Oh?
and you are talking IMO and not addressing anything to a sufficient degree.
Uh-huh. You know what, I'm tired of my leg being pulled and continual ad hominem instead of meaningful discussion. You don't seem to like the rebuttals I've brought up for your concerns, and rather than form a coherent argument, you've resorted to insults, repetition, and acting like you're "above it all".
I could write another wall of text here (mostly repeating answers I've already given for points you're just repeating again), but frankly put, I've lost my patience. Congratulations on being the newest addition to my ignore list.
The least I can say is that yes, it might indeed be worth making a dedicated thread for the idea. For now I will wait and see what Fdev is planning with this next update.
Quite possibly true, almost certainly the majority, but I was deliberately trying not to quantify. I know that in the past I've read posts from PVP players who claimed to interpret a disconnected ship as akin to a hyperspace jump and thus "a win" but maybe even they've got fed up with it by now. Either way "some" covers everything other than zero, and we know it's not zero!
You could well be right, but again I'm not trying to quantify groups or to judge the merits of various play styles. I'd just rather see a solution that works for all than one that only works for a subset, especially if it has the potential to further annoy a different subset. The game already has enough of that.
When that subset exists to disrupt all the other subsets as much as possible & thrive on making sure the others suffer...?
I tend to disregard the importance of any social group with those characteristics.
Having said that, I still suspect there are technical issues common to both the "full clone of player" and "NPC replacement" scenarios that would make either difficult to achieve with 100% success. The disconnected player being the island controller may be one of them. Perhaps that is what Sandro was alluding to; that they could do it, but not guarantee it would work in every case. I kind of wish he'd used words other than "take control of a player's ship" which sort of implies there's only one "real" ship, when of course each client renders a separate ship that just happens to share its characteristics with all the other clients. But it was on a Q&A live stream and not a tech conference so a bit of shorthand is probably forgiveable.

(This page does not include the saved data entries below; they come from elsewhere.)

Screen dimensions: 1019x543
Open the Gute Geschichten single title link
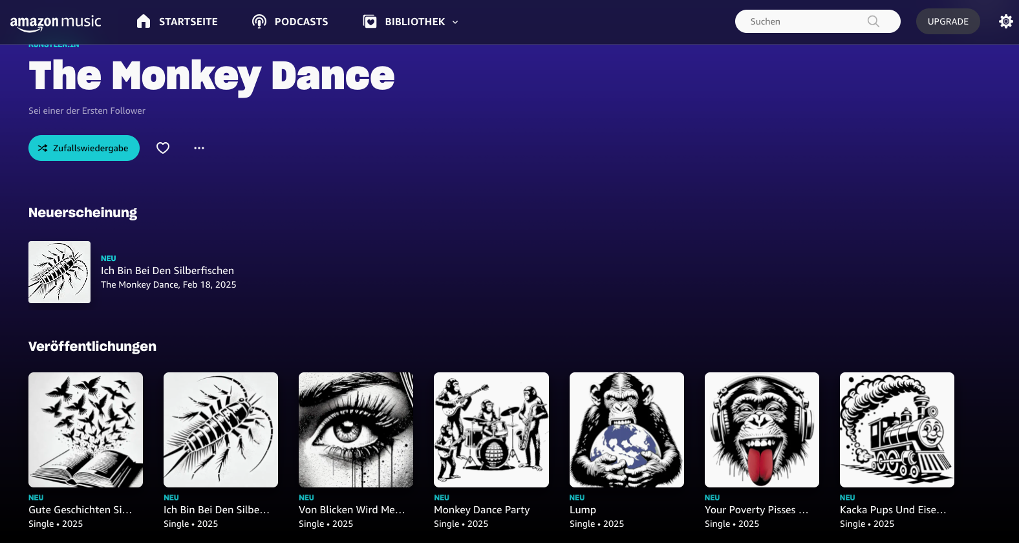click(80, 510)
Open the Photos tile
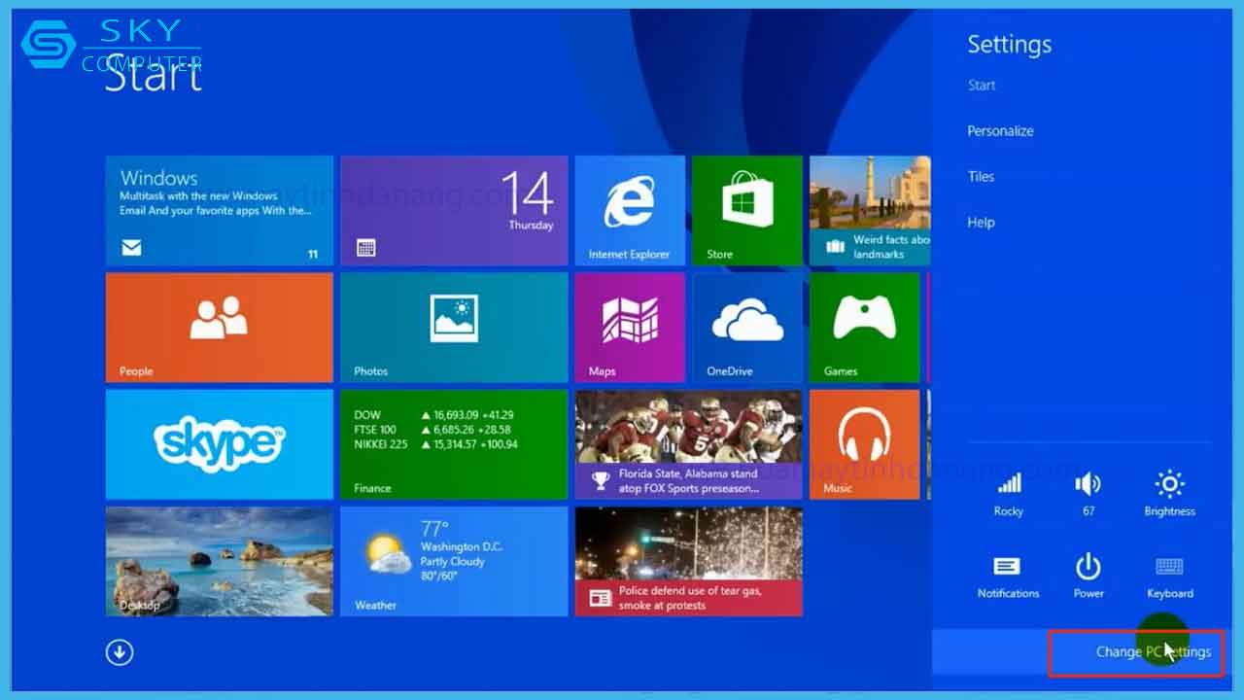Image resolution: width=1244 pixels, height=700 pixels. pyautogui.click(x=453, y=327)
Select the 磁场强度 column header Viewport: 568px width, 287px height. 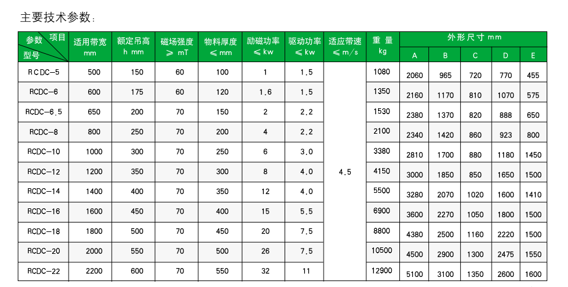(177, 47)
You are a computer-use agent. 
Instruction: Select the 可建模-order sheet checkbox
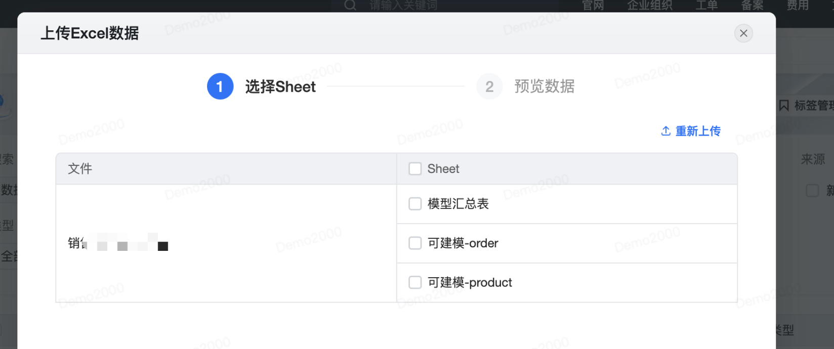[x=415, y=243]
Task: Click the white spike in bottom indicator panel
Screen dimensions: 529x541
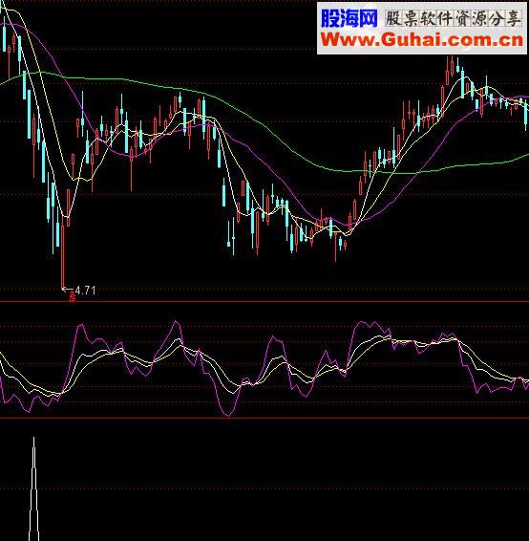Action: [33, 488]
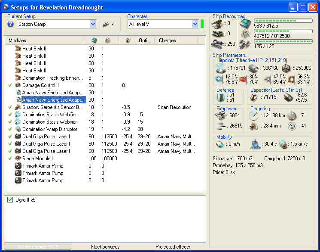Toggle the active check beside Damage Control II
The height and width of the screenshot is (252, 320).
click(10, 85)
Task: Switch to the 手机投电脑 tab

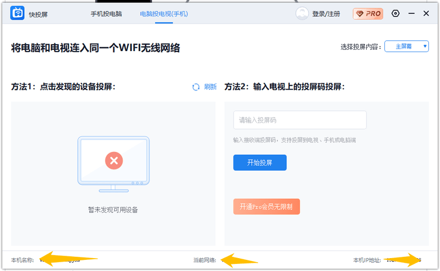Action: 106,13
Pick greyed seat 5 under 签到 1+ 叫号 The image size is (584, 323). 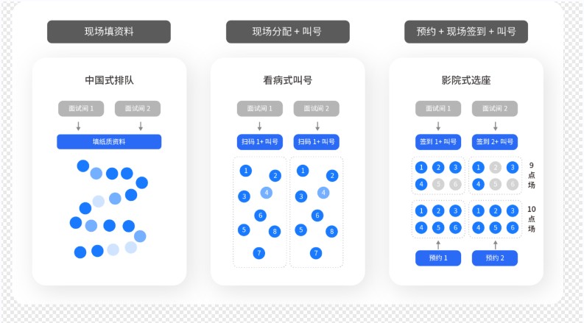438,184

There's no doubt that it would have to exist entirely clientside, "Player B"'s client specifically. I wager it's as simple as changing how the client reacts to detecting that a ship controlled by another player has disconnected; right now, it does the simplest and most straightforward thing possible: it ceases to exist. If they didn't make the client behave this way, strange behaviors could indeed happen -
if they try to preserve that ship as a player's ship, one that a player can return to if they reconnect quickly, and so on.
But by doing the behind-the-scenes NPC replacement swap, those issues ought to go out the proverbial window.
I mean...if any given game client has no problem rendering any given NPC ship in general, with little-to-no input from the main servers (as far as I know?), then there's no reason that NPC ship can't have identical characteristics/orientation to that of a player's, right?
But at this point we're back to assumption and speculation. It's frustrating because I'd really like to understand the technical issues behind this but it's mostly experience-based guesswork occasionally modified by a small but potentially ambiguous clue from FD. Kind of like the in-game mysteries in a way, but with no big reveal at the end.
True.
In addition there is an additional concern I have picked up on, the surrogate NPC approach could be used as a tool by griefers and gankers to frustrate players by initiating the attack and then logging off leaving NPCs to incur the major part of the in-game bounties and effectively cause griefing by proxy. I would not put it past certain groups to capitalise on this kind of exploit.
Meh. Partly a non-issue because whoever shoots first becomes the wanted one, partly comes down to proper balancing of ships to not be exponentially better the bigger you go. For most players that aren't totally new to Elite, I imagine it would be mildly amusing and lead to either an easy escape or a fun NPC kill.
Would be further mitigated by the crime/karma system Fdev seems to be cooking up, too.